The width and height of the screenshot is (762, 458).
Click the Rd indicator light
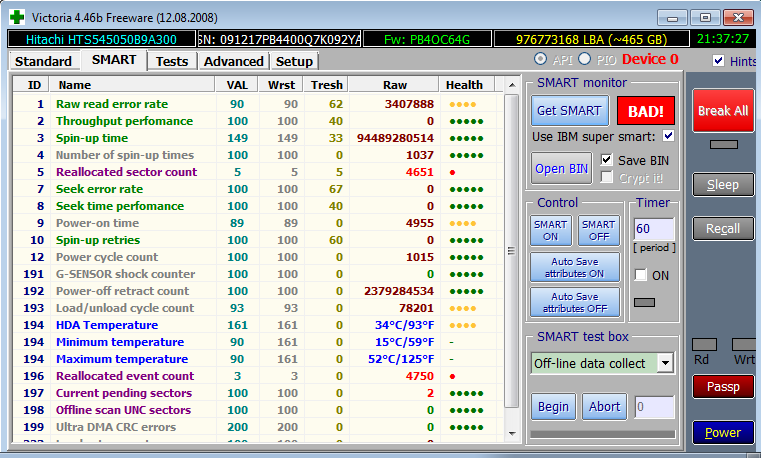pos(704,344)
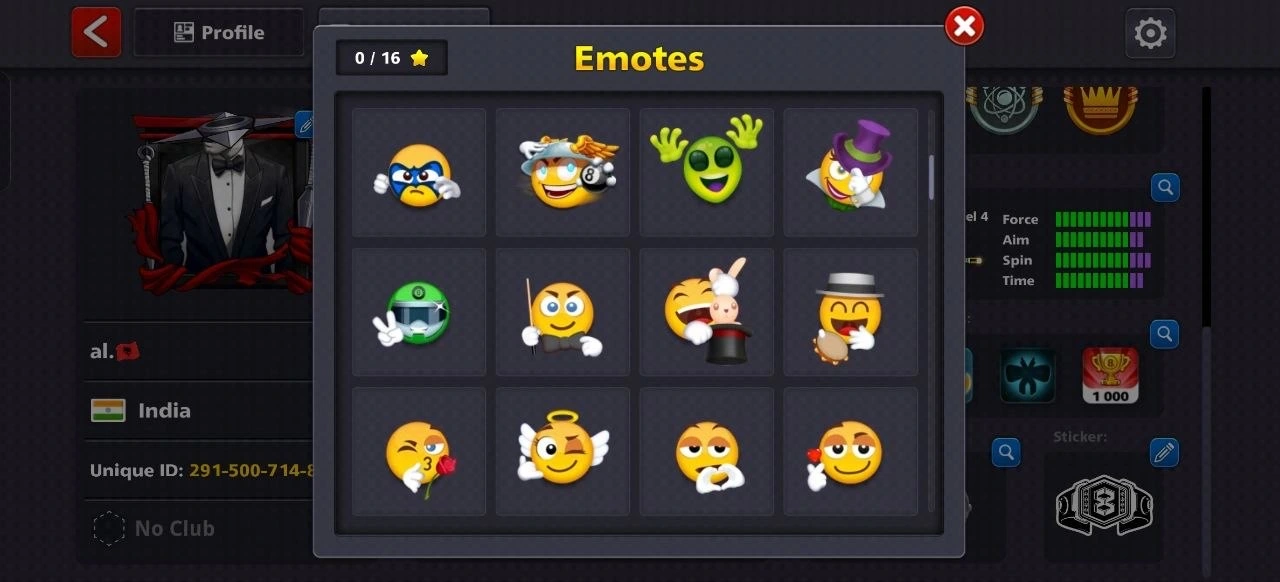This screenshot has width=1280, height=582.
Task: Open the 1000 trophy ring item
Action: point(1110,375)
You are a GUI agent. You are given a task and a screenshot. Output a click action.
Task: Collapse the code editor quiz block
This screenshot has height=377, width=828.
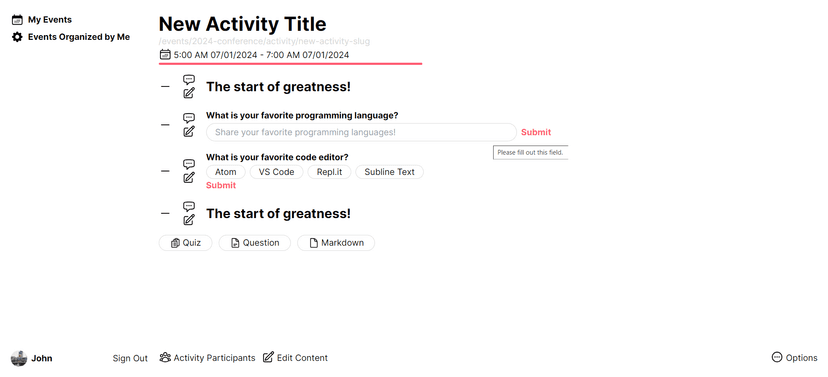(x=165, y=171)
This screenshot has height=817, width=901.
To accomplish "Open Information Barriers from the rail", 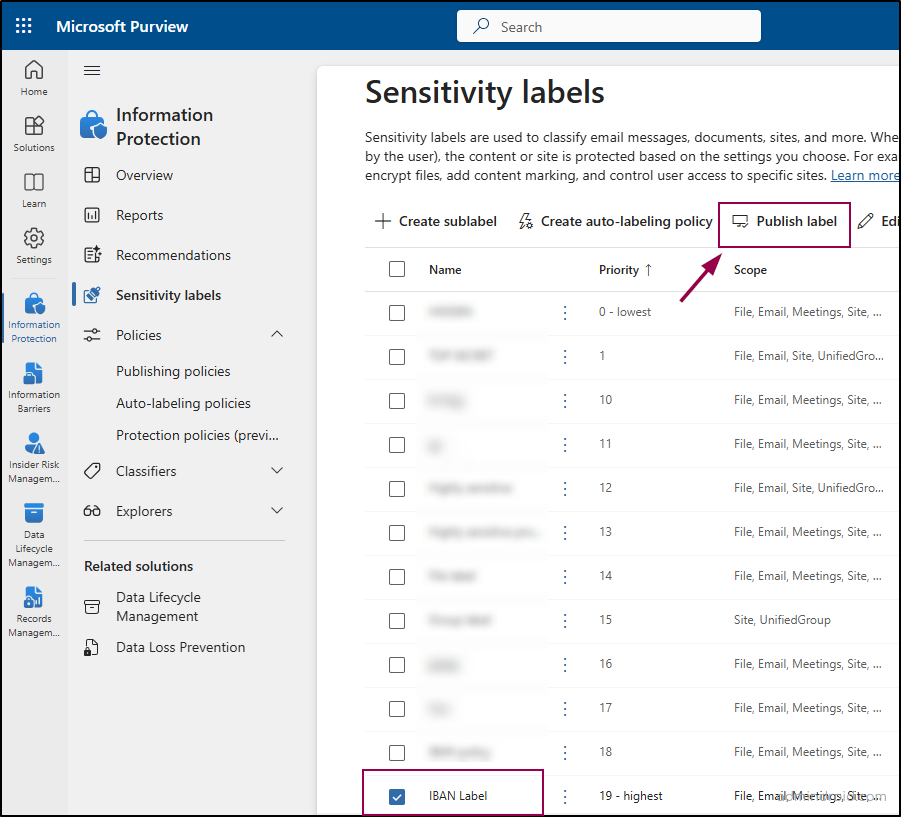I will [34, 386].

..........

Instructions to follow:
Look above for the line with "Click the Rd indicator light" and the line with "This screenshot has height=817, width=901.". Output those two and everything between them exactly, pictures excluded.

Solved problem:
Click the Rd indicator light
pos(704,344)
This screenshot has width=1280, height=582.
Task: Open the 1000 trophy ring item
Action: point(1110,375)
You are a GUI agent. You are given a task and a screenshot. Output a click action.
Task: Collapse the code editor quiz block
This screenshot has height=377, width=828.
(x=165, y=171)
This screenshot has height=817, width=901.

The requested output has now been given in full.